In this sculpture she makes the most of what I call the linguistics of labour-intensity: that ability of protracted hard work to add an extra layer of meaning to some artworks.
Titled Hearts of Absent Women (Tree of Family), this richly ornamented organ can be read as a monument honouring matriarchal power. But this heart is not beating. And the textile techniques on display here aren't the only traditional women's work evoked by the labour-intensity of Shin's magnificent creation.
It brings to mind the fact that not only do women still take on more than their fair share of domestic chores, but often they shoulder the bulk of emotional labour in families.
Shin's huge heart is sumptuous and beguiling. But thinking about all this hard feminine work, the creamy accretions of bulbous fake pearls spilling from its oversized arteries start to resemble life-threatening cholesterol build-up, hinting at the toxic effects of systemic misogyny.
For me, Ngurrara Canvas II at the Art Gallery of New South Wales is the real heart of Rememory. The Ngurrara artists were 43 men and women whose Country includes the Great Sandy Desert, and this vividly coloured 80-square-metre canvas seems to vibrate with deep knowledge.

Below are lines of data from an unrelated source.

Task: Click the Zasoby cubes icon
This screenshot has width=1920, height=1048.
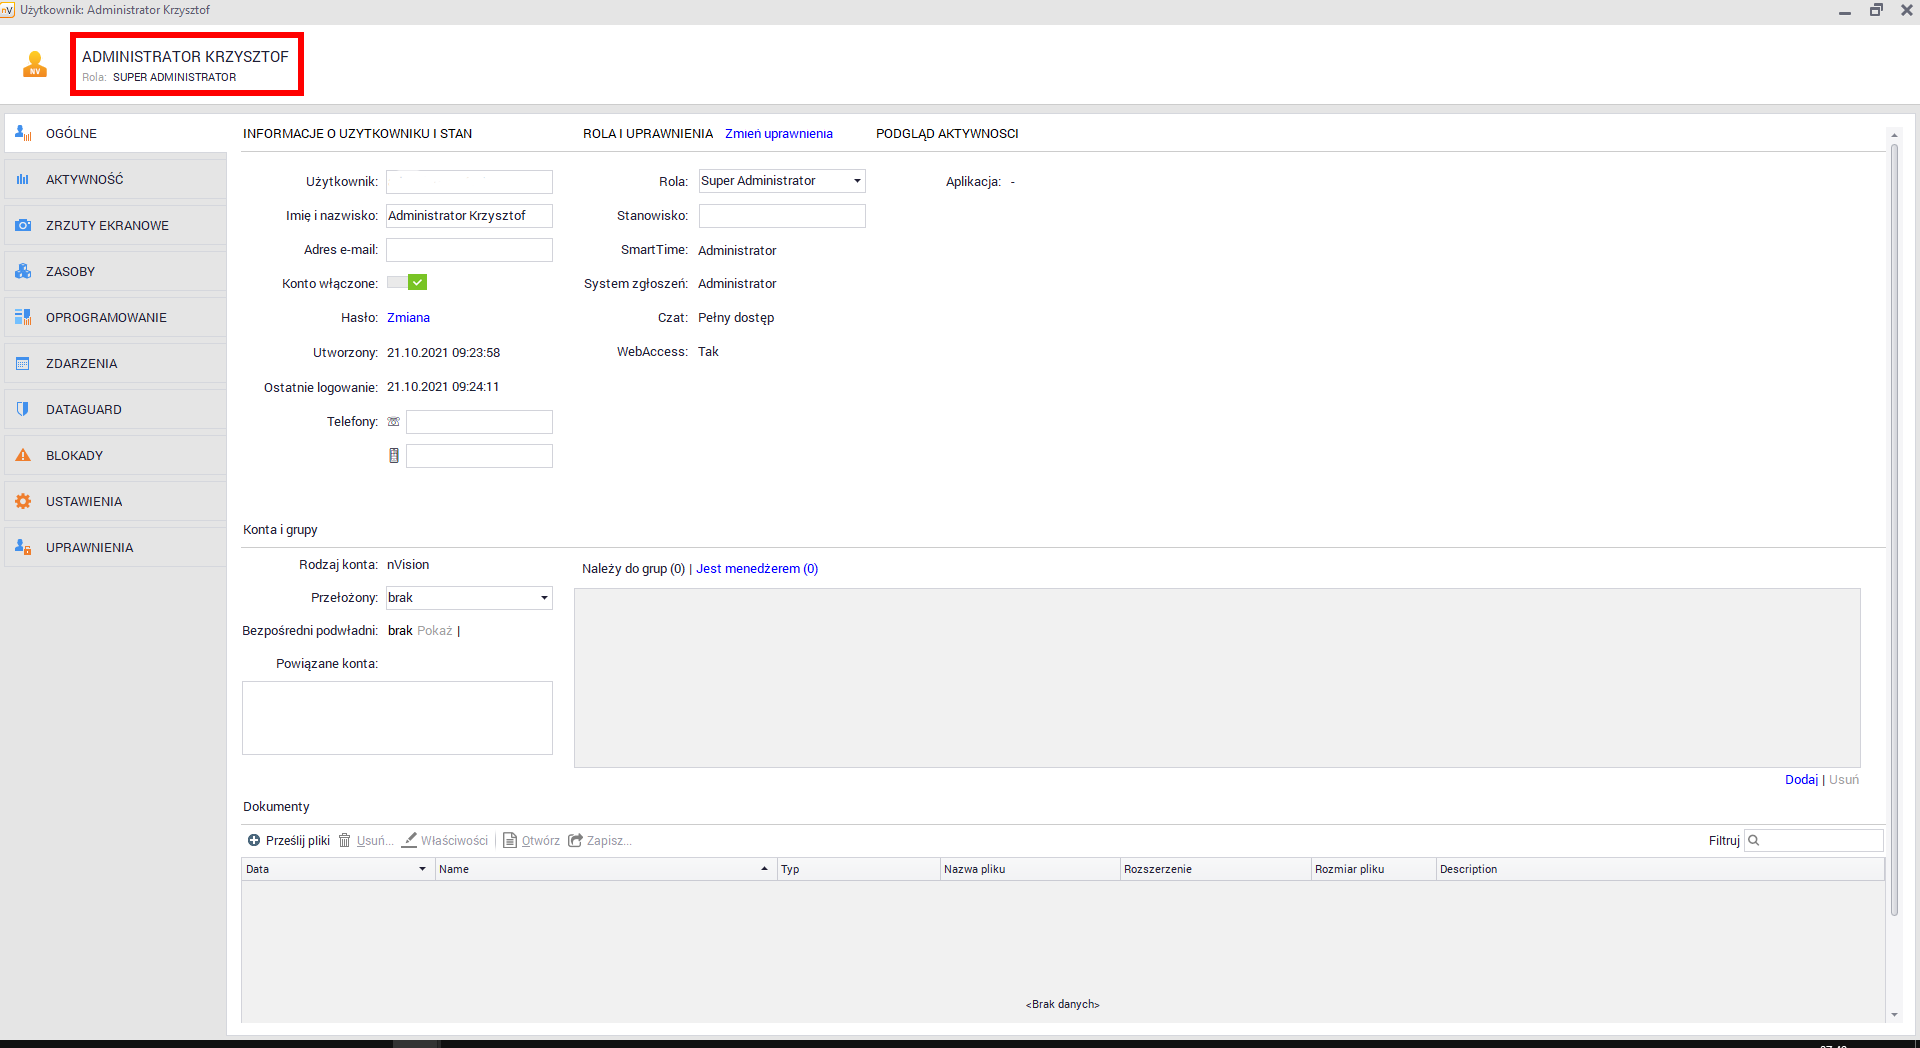Action: point(23,272)
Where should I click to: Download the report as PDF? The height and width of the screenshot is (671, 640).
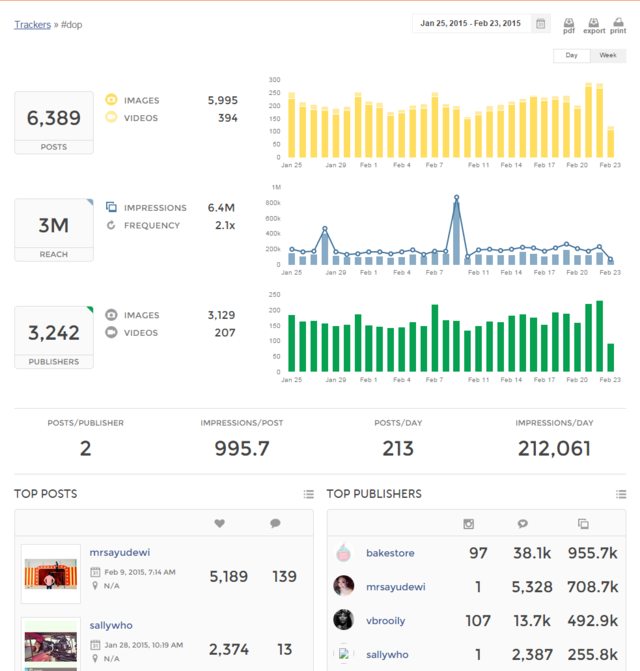(569, 24)
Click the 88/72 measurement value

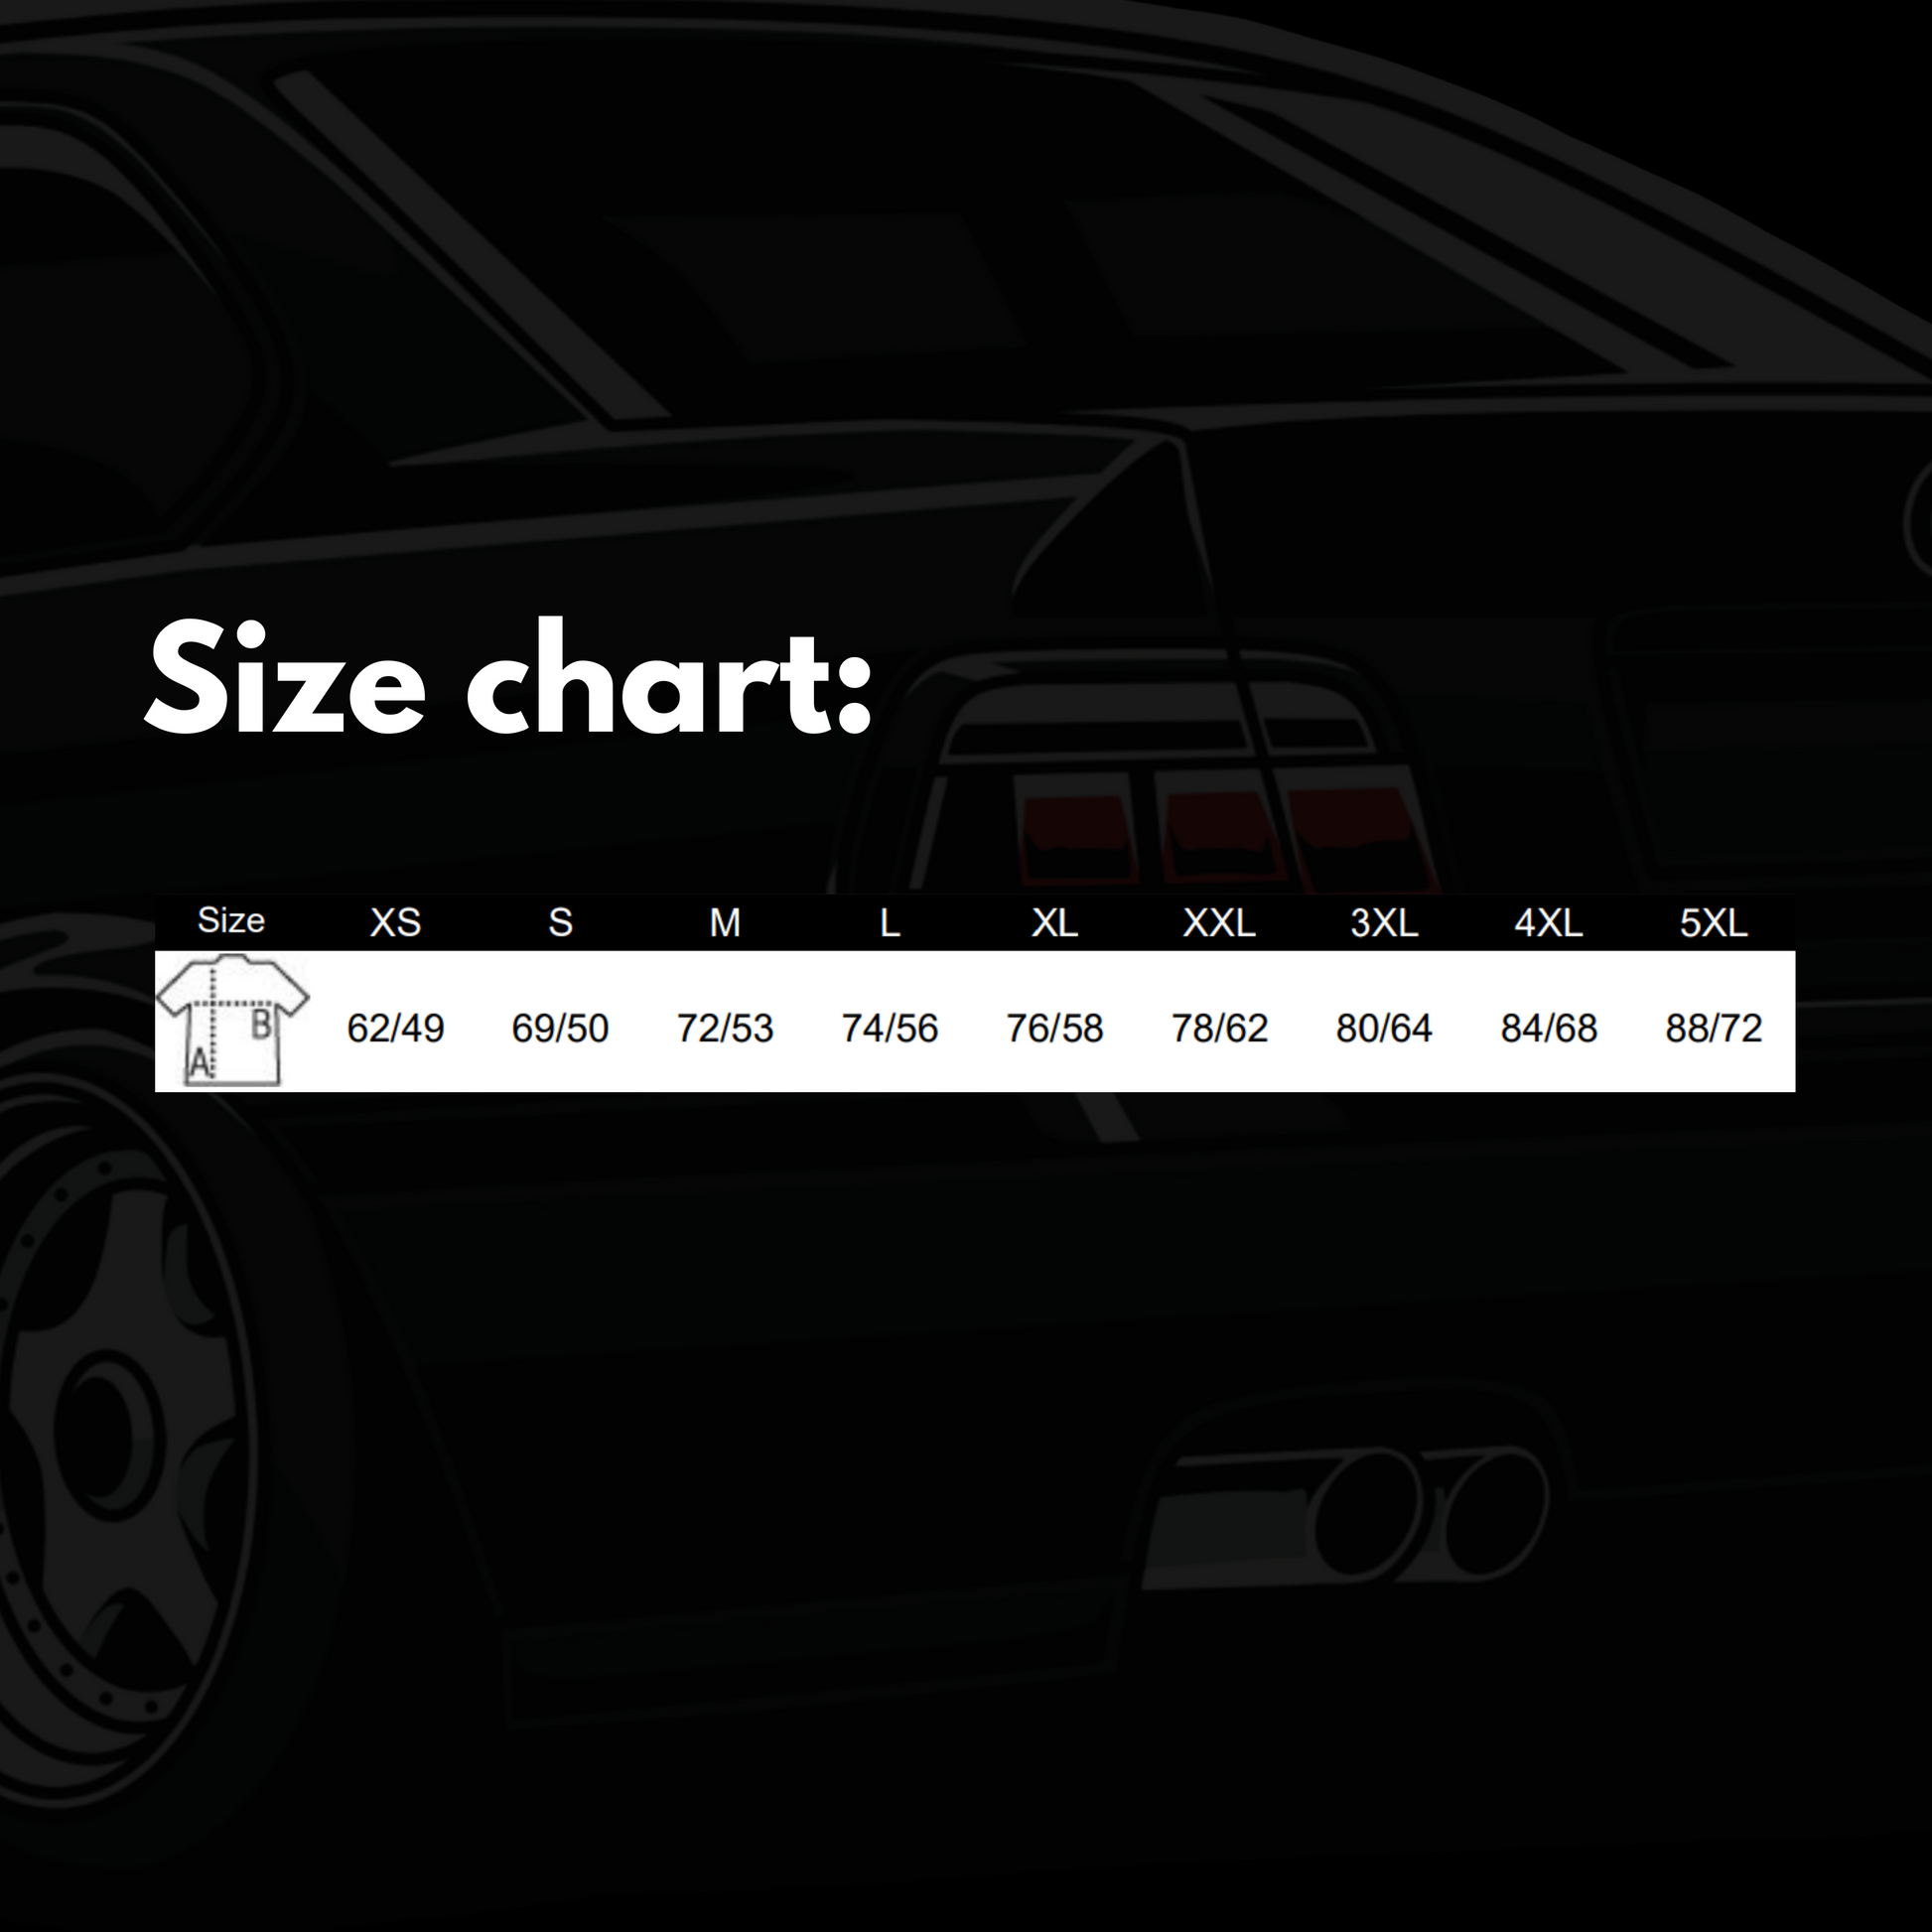[1713, 1028]
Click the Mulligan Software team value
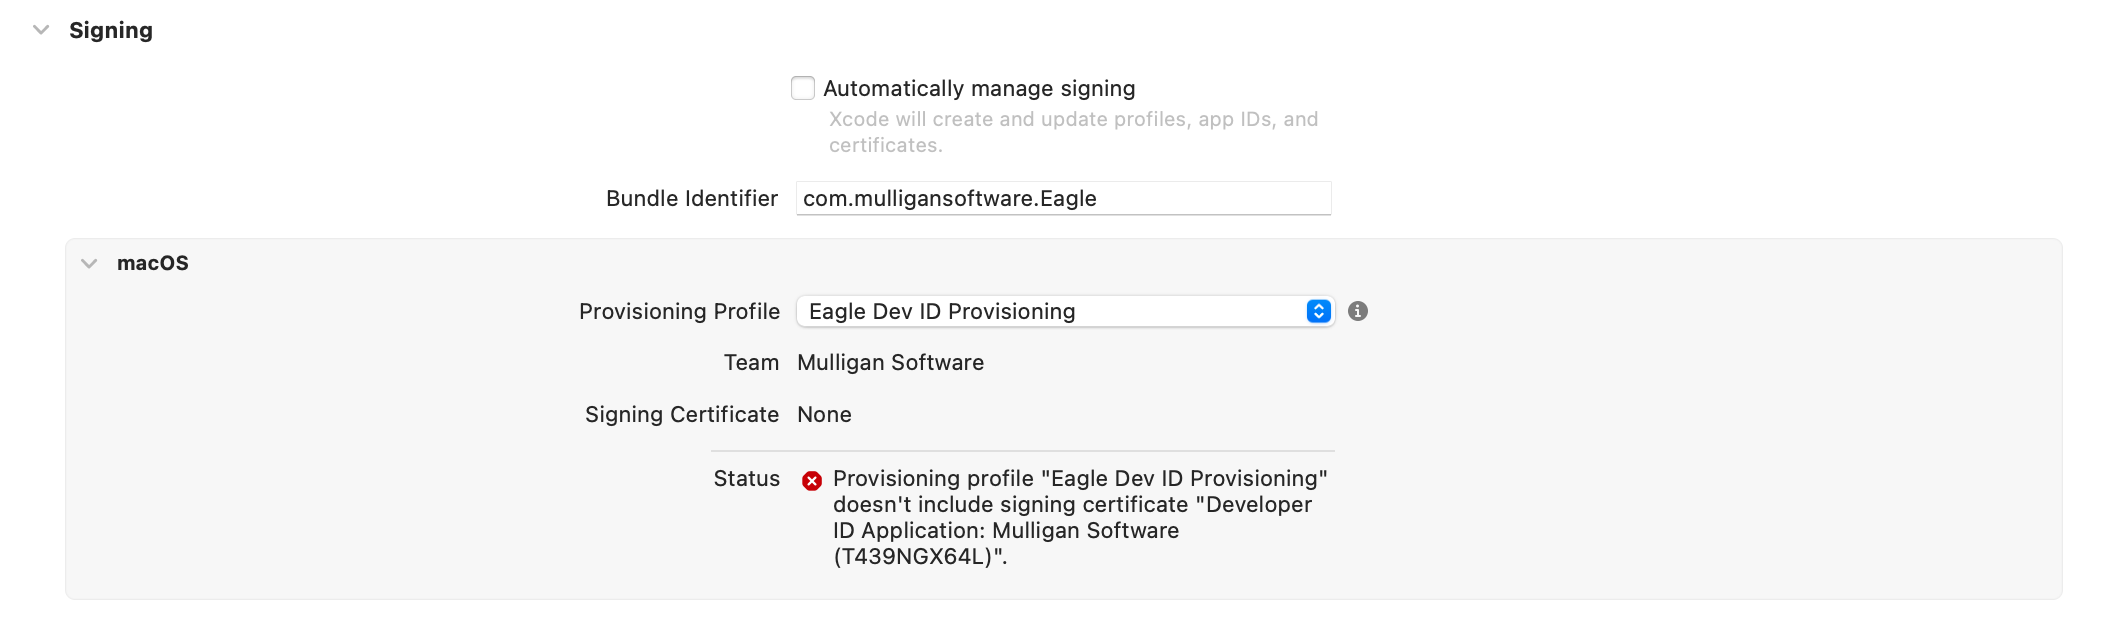2120x628 pixels. [890, 362]
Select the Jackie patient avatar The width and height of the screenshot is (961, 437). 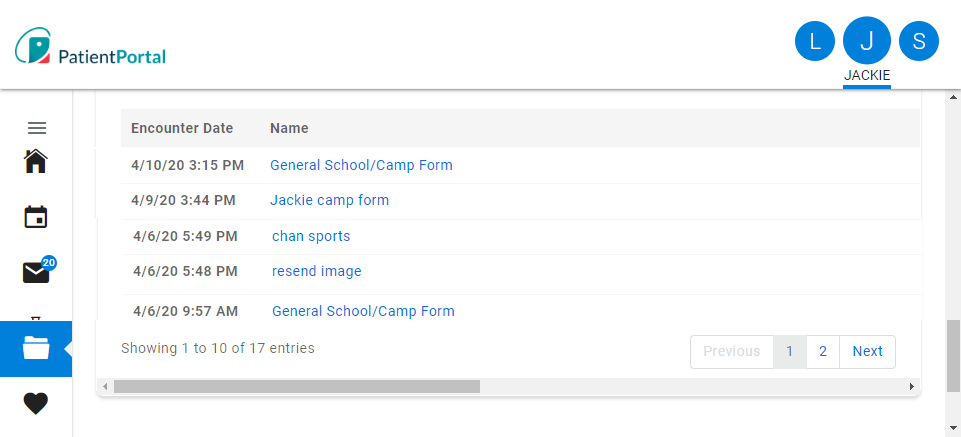pyautogui.click(x=867, y=41)

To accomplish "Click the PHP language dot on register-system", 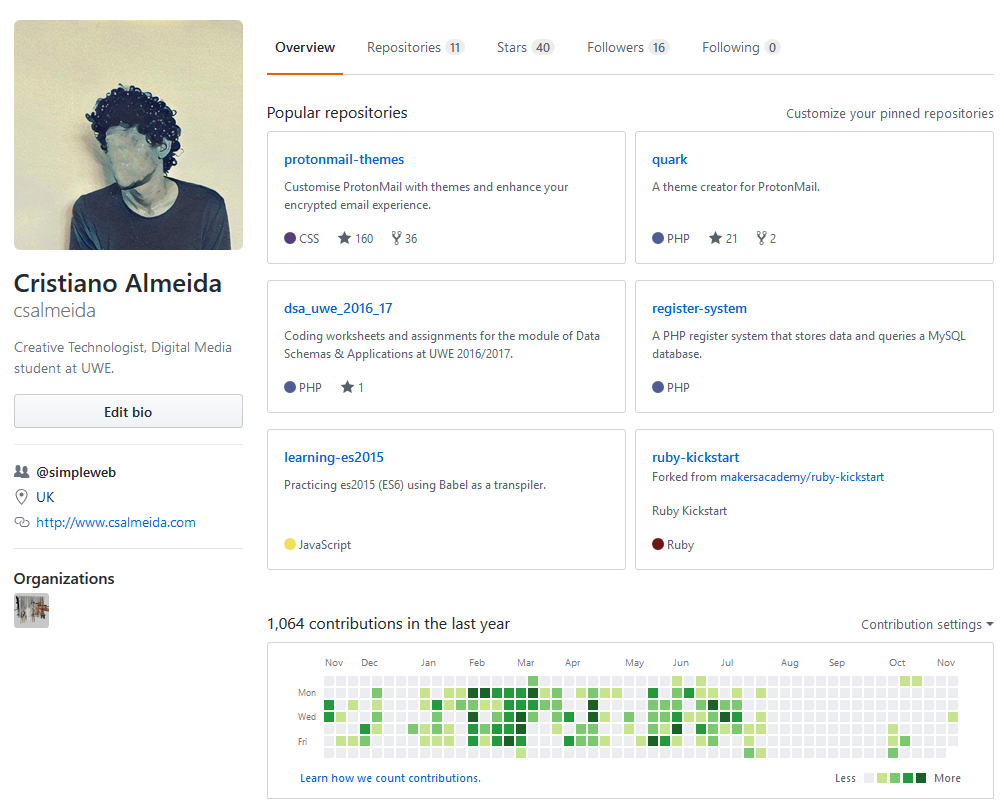I will 656,387.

The work is designed to tell a story of continuous connection to Country spanning millennia. They presented this painting as evidence in a 1997 Native Title tribunal and the tale it tells is one of resistance, persistence and ingenuity. It also contains an incontrovertible truth: this always was, and always will be, Aboriginal land.
The 25th Biennale of Sydney is full of stories. What I truly love about art is that the tales I'm told are unique. They are a collective narrative hybrid, a mash-up triggered by the artists' visual poetry and all the associations reverberating around inside my mind.
Each visitor to Rememory will create their own stories.
The 25th Biennale of Sydney: Rememory is on until June 14.